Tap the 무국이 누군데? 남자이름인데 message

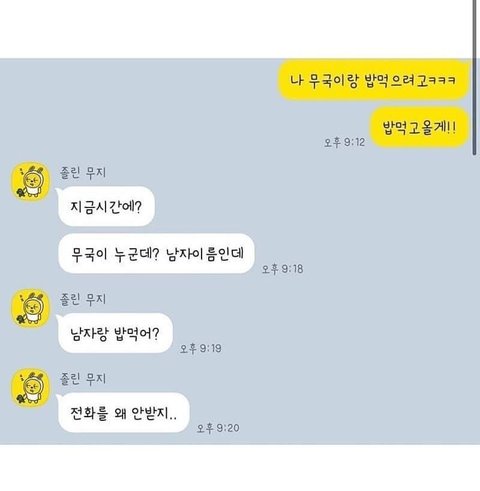click(156, 254)
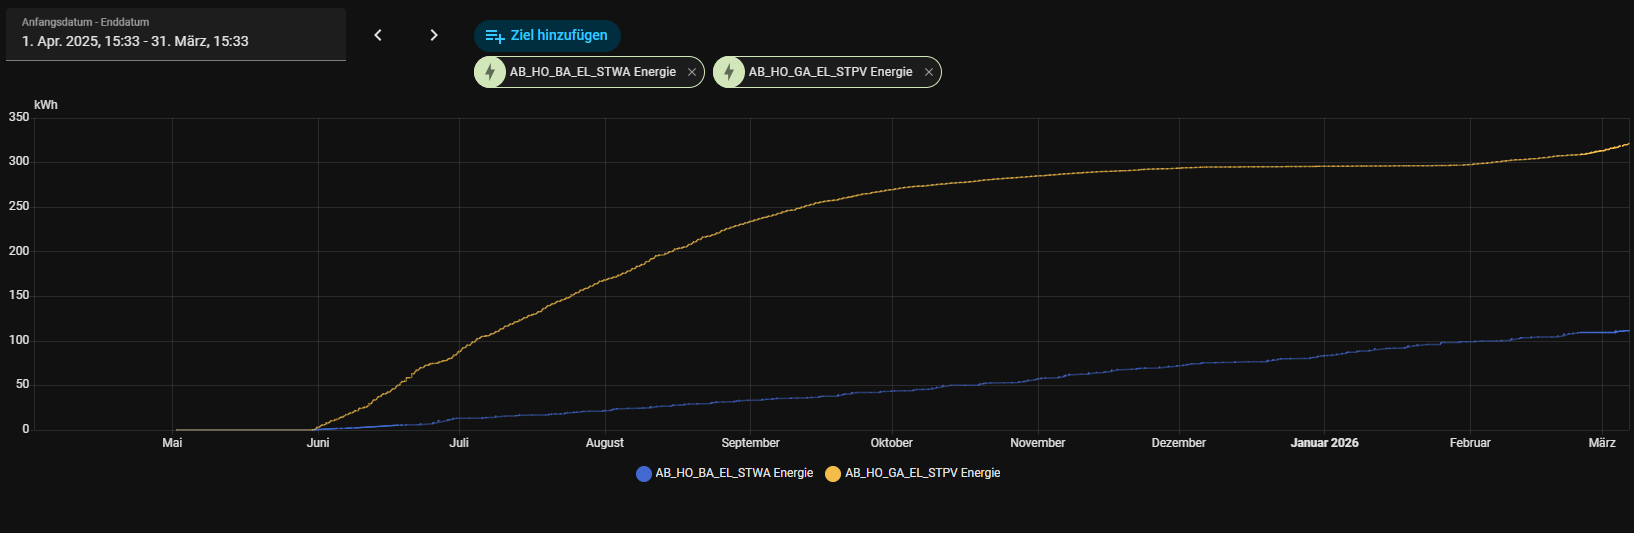Click the September axis label
Screen dimensions: 1634x533
pyautogui.click(x=750, y=443)
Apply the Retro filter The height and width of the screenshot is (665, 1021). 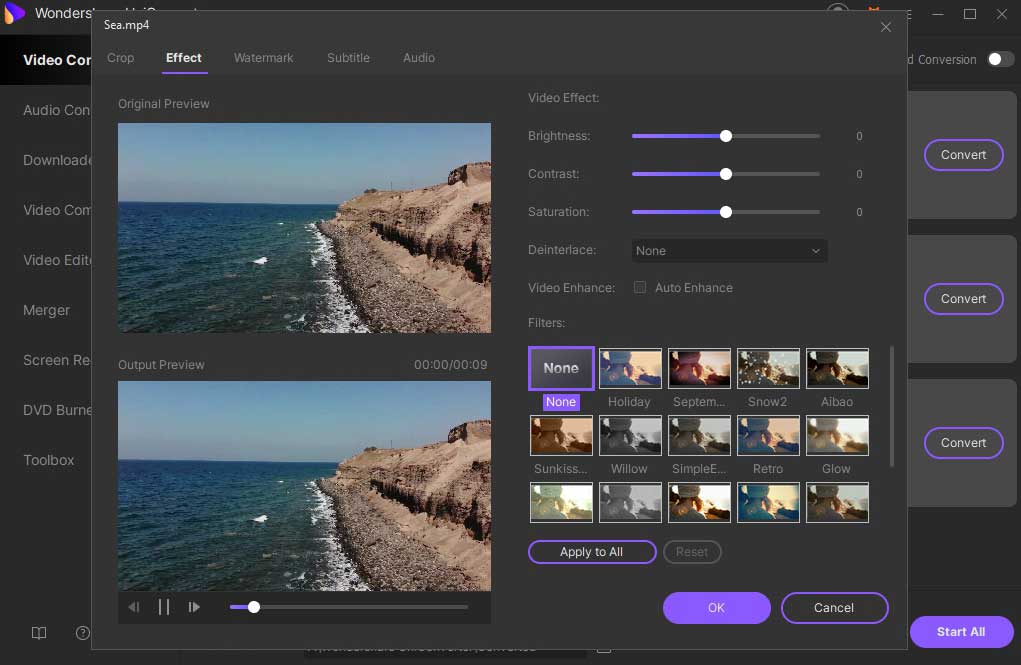[x=767, y=435]
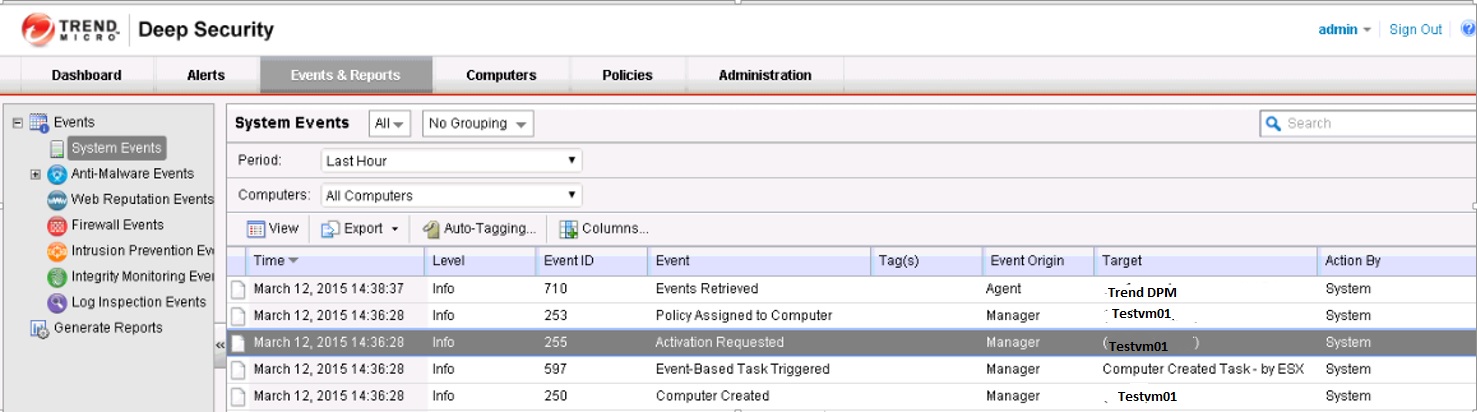The height and width of the screenshot is (412, 1477).
Task: Collapse the Events tree node
Action: coord(17,123)
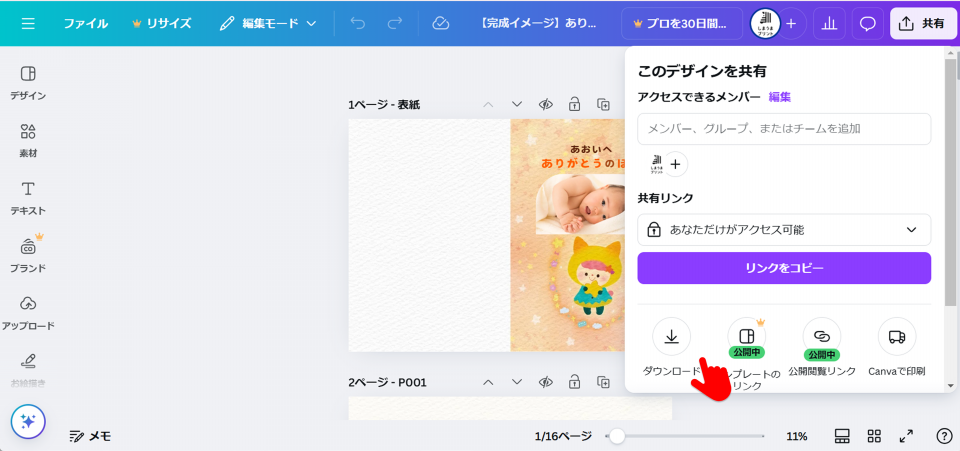Screen dimensions: 960x451
Task: Open the comment speech bubble icon
Action: 867,23
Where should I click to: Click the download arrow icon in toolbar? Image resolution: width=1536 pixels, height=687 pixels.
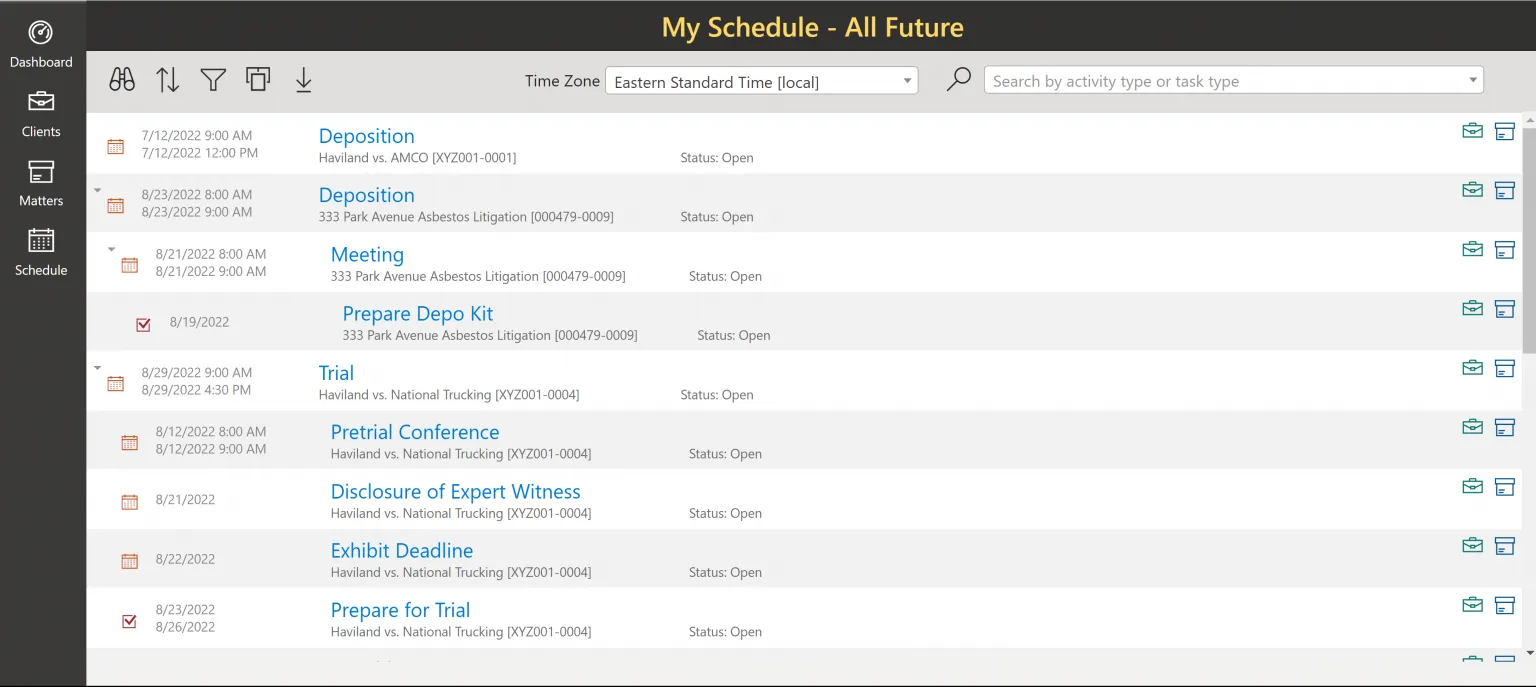click(304, 80)
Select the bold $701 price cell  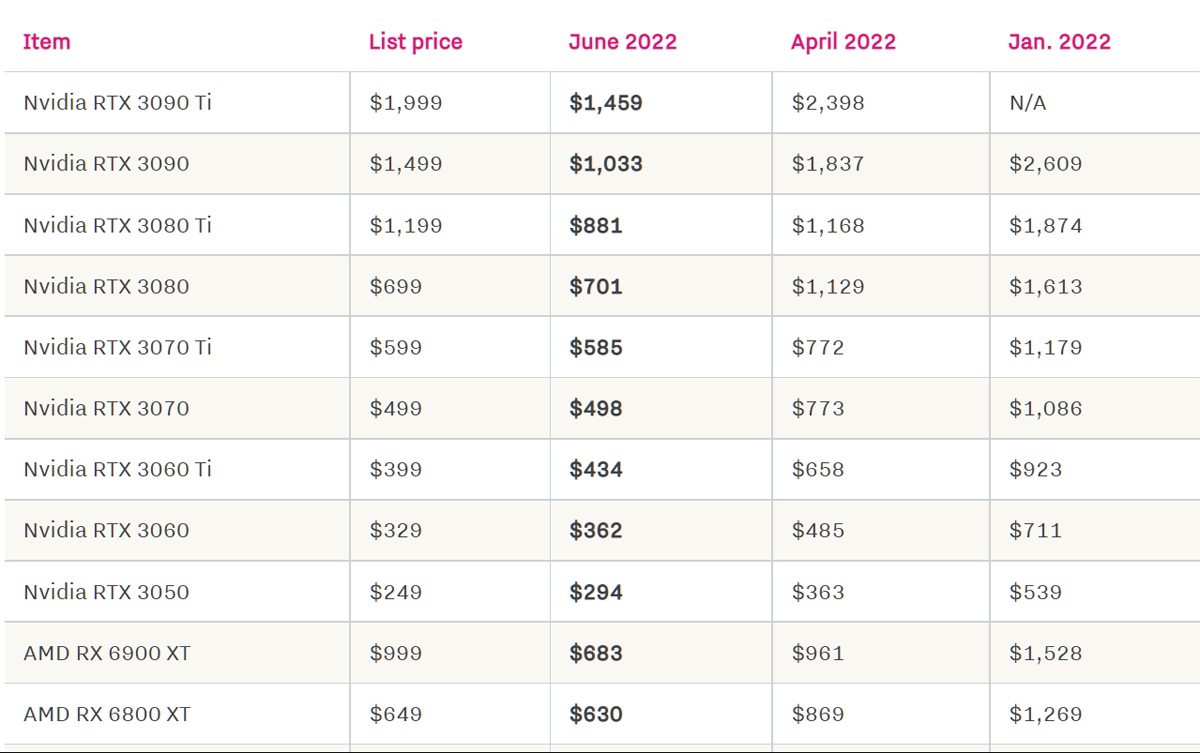point(596,286)
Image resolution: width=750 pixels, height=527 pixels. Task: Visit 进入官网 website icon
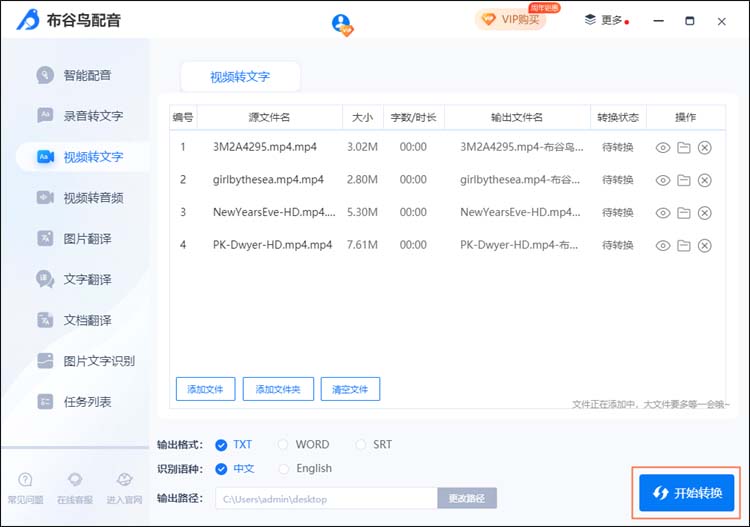pos(124,481)
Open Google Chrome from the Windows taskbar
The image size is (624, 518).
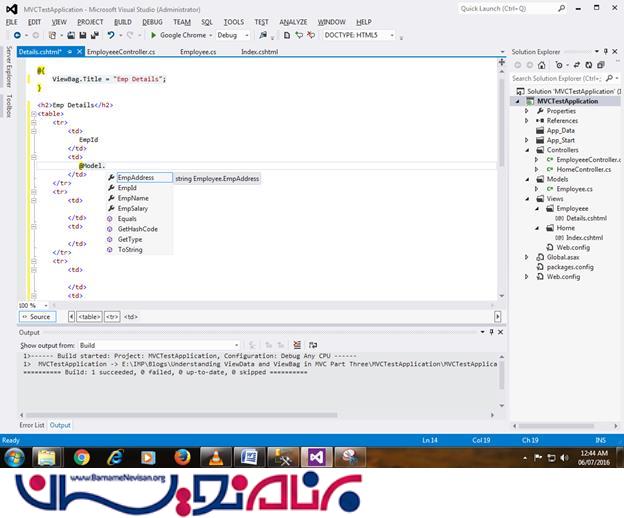(81, 457)
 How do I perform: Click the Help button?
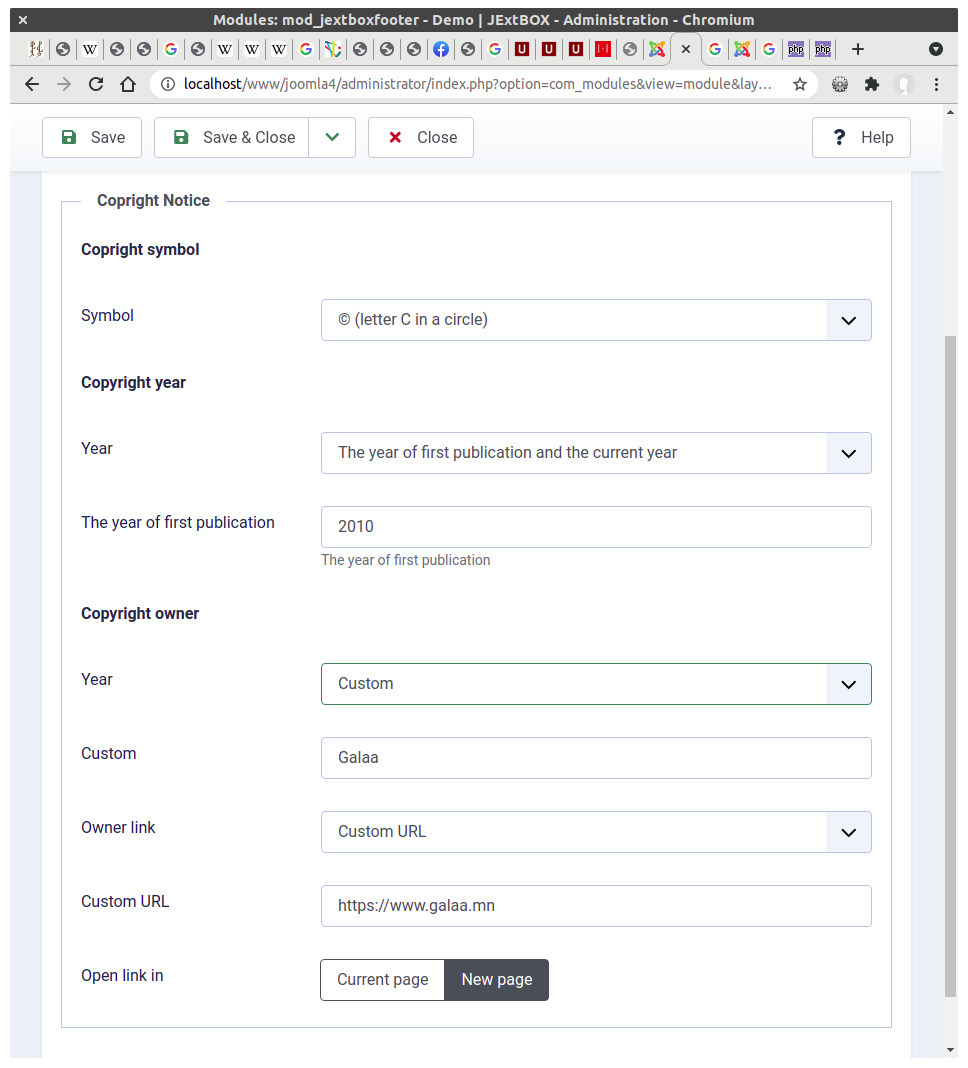coord(861,138)
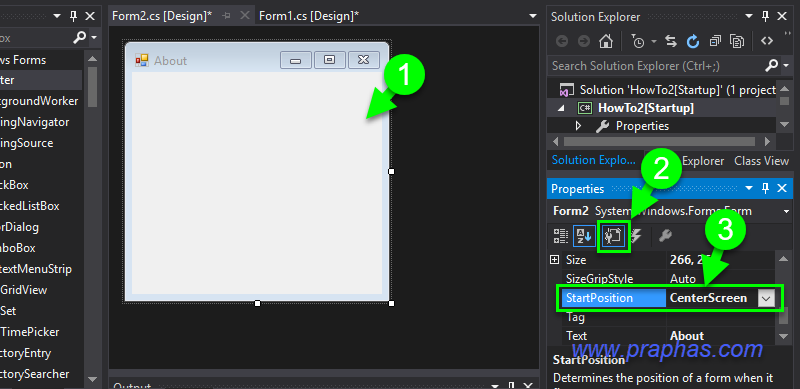Click the View Code icon in Solution Explorer

[767, 41]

□ □ □ □ □

STATED PROBLEM
Locate every line in the listing that contains the word "resolution", and copy each of those lines.

FINAL ANSWER
Where should I click to: Click the download arrow icon in toolbar? Image resolution: width=1536 pixels, height=687 pixels.
Image resolution: width=750 pixels, height=527 pixels. Task: Visit 进入官网 website icon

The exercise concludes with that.